Thanks very much for your help. :pray:

technicalguru commented 5 years ago

Hi Yuen, from the first quick glance I can see that the first part in the logfile (the forward IPs) are not NOTSPACE elements but multiple IP addresses separated by comma and space. This will prevent the line from being parsed and hence counted.

Try to change the format definition as follows:

%{QS:forward} %{IP:clientip} %{NOTSPACE:rlogname} %{NOTSPACE:user} \[%{HTTPDATE:timestamp}\] %{HOSTNAME:virtualHost} %{NOTSPACE:sslprotocol} %{NOTSPACE:sslcipher} "%{REQUEST_LINE}" %{INT:status} %{INT:bytes_sent} (%{QS:referrer}|-) (%{QS:agent}|-) (%{QS:jsessonid}|-) %{INT:timespent}

and change the log format of your webserver to quote the forward IPs, so the line would look like:

"80.187.84.95, 104.121.77.28, 88.221.214.94" 80.187.84.95 - - [19/Mar/2019:16:31:10 +0800] www.host2.com TLSv1.2 ECDHE-RSA-AES256-GCM-SHA384 "GET /apple-touch-icon-precomposed.png HTTP/1.1" 404 179404 "-" "MobileSafari/604.1 CFNetwork/976 Darwin/18.2.0" "fH2UNfx3UEmg8FjtGgCiCZ8u.www-host2-com-4-slave-a" 1049507

ykyuen commented 5 years ago

Sorry that i didn't realize my log format settings are not matched.

Will make a trial and update you later. thanks very much.

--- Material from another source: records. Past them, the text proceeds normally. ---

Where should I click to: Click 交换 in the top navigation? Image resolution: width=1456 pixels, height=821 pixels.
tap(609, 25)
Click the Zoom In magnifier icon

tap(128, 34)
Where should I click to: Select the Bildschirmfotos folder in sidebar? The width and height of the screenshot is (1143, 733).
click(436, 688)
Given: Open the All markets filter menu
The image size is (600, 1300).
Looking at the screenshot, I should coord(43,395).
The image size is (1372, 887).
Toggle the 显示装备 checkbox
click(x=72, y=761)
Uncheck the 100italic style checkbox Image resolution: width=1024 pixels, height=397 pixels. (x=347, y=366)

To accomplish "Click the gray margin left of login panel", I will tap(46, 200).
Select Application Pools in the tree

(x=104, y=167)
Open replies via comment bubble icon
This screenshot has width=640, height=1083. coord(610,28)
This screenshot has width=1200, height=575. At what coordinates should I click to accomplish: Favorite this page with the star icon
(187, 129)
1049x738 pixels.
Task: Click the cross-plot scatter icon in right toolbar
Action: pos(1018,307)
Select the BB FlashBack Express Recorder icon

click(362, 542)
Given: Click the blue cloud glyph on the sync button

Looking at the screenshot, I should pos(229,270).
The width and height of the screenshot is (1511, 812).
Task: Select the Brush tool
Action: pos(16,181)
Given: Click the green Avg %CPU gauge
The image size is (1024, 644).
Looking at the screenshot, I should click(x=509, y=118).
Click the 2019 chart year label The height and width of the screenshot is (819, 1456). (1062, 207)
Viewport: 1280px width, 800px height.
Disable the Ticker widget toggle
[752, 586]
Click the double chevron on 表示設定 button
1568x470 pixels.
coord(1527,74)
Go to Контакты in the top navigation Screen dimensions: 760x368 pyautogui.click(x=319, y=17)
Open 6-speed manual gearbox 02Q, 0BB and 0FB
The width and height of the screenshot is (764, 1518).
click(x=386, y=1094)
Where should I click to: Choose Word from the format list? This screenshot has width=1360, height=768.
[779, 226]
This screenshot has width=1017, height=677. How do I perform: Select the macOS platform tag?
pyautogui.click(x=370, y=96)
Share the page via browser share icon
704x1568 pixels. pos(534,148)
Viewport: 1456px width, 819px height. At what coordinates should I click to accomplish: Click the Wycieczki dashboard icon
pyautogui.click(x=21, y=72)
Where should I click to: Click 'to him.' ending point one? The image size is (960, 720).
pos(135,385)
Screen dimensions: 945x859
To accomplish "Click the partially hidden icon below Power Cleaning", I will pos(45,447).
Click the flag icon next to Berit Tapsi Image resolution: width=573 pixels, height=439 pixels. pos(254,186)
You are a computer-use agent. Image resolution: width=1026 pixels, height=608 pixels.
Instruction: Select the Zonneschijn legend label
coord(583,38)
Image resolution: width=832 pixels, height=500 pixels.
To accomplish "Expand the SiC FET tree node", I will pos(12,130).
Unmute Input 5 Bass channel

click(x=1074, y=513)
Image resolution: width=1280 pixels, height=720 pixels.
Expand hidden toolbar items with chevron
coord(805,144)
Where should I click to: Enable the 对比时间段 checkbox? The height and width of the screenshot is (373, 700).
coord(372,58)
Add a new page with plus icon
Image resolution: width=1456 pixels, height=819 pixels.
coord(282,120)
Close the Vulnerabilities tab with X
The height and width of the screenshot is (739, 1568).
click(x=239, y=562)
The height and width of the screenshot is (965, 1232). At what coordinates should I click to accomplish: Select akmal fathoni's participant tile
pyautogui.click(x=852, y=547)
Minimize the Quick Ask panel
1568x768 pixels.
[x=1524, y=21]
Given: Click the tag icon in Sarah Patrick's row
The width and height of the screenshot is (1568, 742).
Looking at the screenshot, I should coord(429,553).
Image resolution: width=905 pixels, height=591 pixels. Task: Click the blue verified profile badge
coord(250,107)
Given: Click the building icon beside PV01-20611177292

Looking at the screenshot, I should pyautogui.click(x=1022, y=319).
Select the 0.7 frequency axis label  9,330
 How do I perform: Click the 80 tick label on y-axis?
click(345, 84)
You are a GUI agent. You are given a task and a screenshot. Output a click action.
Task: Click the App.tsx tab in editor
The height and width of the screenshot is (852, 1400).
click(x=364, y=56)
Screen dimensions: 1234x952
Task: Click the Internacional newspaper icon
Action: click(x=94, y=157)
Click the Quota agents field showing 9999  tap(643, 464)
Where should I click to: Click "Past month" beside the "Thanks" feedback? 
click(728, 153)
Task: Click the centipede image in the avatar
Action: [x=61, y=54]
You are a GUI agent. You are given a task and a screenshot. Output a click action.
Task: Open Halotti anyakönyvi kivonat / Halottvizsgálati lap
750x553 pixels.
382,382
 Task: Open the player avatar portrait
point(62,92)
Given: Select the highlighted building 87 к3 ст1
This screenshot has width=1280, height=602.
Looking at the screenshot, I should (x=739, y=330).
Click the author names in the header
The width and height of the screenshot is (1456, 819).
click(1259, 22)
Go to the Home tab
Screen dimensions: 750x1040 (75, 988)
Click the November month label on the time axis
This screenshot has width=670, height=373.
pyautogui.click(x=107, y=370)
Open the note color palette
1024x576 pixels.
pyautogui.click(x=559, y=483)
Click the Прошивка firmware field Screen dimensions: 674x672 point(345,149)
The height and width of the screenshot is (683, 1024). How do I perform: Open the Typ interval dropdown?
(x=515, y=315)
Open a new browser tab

ykyuen commented 5 years ago

It is working now, thx!

i got one more question. In the configuration, we have

labels={instance_ip="${HOSTIP}",instance_hostname="${HOSTNAME}"}

Are the instance_ip and instance_hostname required? i couldn't find these 2 key value pairs in the metrics collected in prometheus.